The "new situation" is shaped by the shattering of the Berlin Wall and the collapse of the Communist dictatorships, by the awakening of China and her movement into the political and economic world of the twentieth century, by the movement toward unification in Europe, by a new and spreading consciousness of the dignity of woman, by the arrival of an immense cultural diversity in the Church, by the insistent thirst for unity among Christians. This new situation is not only political, economic, cultural and technological. It is marked as well by a new psychology. People think differently, react differently, have new aspirations, a new sense of what is possible, new hopes and dreams. In the Church there is a new consciousness of the dignity conferred by Baptism and the responsibility for the mission of the Church rooted in Baptism

The "new situation" is also one in which the Church confronts great challenges. It is estimated that by the year 2000 there will be more than fifty million internally displaced persons and refugees in the world. The gap between the wealthy and the poor nations is growing, There is real danger that Africa may become a marginalized continent. Large numbers of Catholics are turning to sects or non-Christian religions.

The "new situation" for the primacy is indeed comparable to the situation which confronted the primitive Church when it abandoned the requirements of the Mosaic Law and embraced the mission to the gentiles. This action required immense courage, vision and sacrifice. It was an uncharted path, a major change. There were grave reasons for keeping the Mosaic Law, not least of which was the fact that Our Lord himself had observed it. Yet trusting in the Holy Spirit, the Apostles made that momentous decision. There was intense and bitter opposition to it so much so that some scholars believe that there is founded evidence to show that it was ultraconservative members of the Christian community at Rome, opposed to the changes Peter and Paul had introduced, who denounced them to the Roman authorities and brought about their arrest and execution.(6) Similarly today, there are strong divisions within the Church and accompanying pressures pulling in conflicting directions. The decisions required by the "new situation" will be exacting and costly.

The Church and the papacy in particular have to respond to this "new situation" and Pope John Paul II courageously asks the question of how the primacy can be exercised in a way that is open to this great cosmic drama.

My experience as a bishop for some thirty years, as President of the American Episcopal Conference, as Pontifical Delegate for Religious Life in the United States and as a member of a Pontifical Commission to deal with problems in the Archdiocese of Seattle, has involved close and frequent interaction with the Pope and with the offices of the Holy See. It is in light of this personal experience that I want to propose my response to the Pope's invitation to rethink with him the style and manner of exercising the papal ministry open to a "new situation." First I will deal with my personal experience of the papacy. Then I will take up the need for structural reform, followed by some reflections on the Roman Curia. In light of this I will make some observations about collegiality and the teaching, sanctifying and governing office of bishops with specific reference to the principle of subsidiarity in the Church. Finally, I will touch on the fundamental imperative in the search for a new primacy in a new situation, the imperative of the Will of God and its bearing on the search for unity.

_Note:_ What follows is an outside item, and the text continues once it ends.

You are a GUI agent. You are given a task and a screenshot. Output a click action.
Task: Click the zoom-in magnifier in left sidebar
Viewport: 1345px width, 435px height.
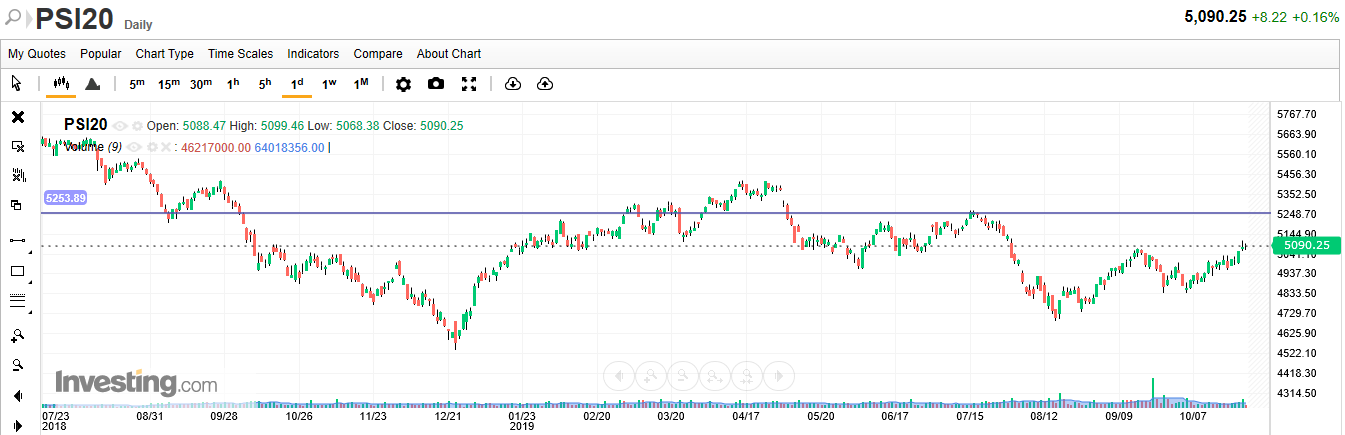pos(17,335)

II. My Personal Experience Of The Papacy

When he appointed me as Pontifical Delegate for Religious Life in 1983, Pope John Paul told me that he had a very personal interest in this issue and that he wanted me to report directly to him and to come to see him often. As a result I did visit Rome frequently and when I requested it I was received by the Pope at once and given all the time I needed. During these visits I was quite frank with him about my own views and Convictions and Set down my proposals for action with precision and clarity. In no instance did the Pope reject my proposals or impose any preordained mode of action on me. He himself frequently spoke of the work as an act of collegiality. I found the experience to be in fact a brotherly collaboration in which the Pope entrusted responsibility to me and supported me in carrying it out even in the face of same opposition both in the curia and in the United States.

From 1987 to 1989, when I was a participant with two American Cardinals on a papal Commission charged to resolve problems in the Archdiocese of Seattle, I had a similar experience. At times there were differing views between the officials of the Holy See and our Commission about what course to follow. Differing viewpoints were expressed forthrightly and with candor by all the participants in our meetings with the Pope. The Pope listened carefully to all sides of the issue, but, in the end, almost without exception, endorsed the position of the Commission.

These examples show that the Pope thinks in collaborative terms and that his personal style is marked by openness to ask for help and a willingness to listen. Yet these are instances not so much of collegiality as they are of collaboration by bishops in a task undertaken by the Pope at his initiative. But in the Encyclical he specifically mentions collegiality:

"When the Catholic Church affirms that the office of the Bishop of Rome corresponds to the will of Christ, she does not separate this office from the mission entrusted to the whole body of Bishops, who are also "vicars and ambassadors of Christ", The Bishop of Rome is a member of the "College", and the Bishops are his brothers in the ministry. (7)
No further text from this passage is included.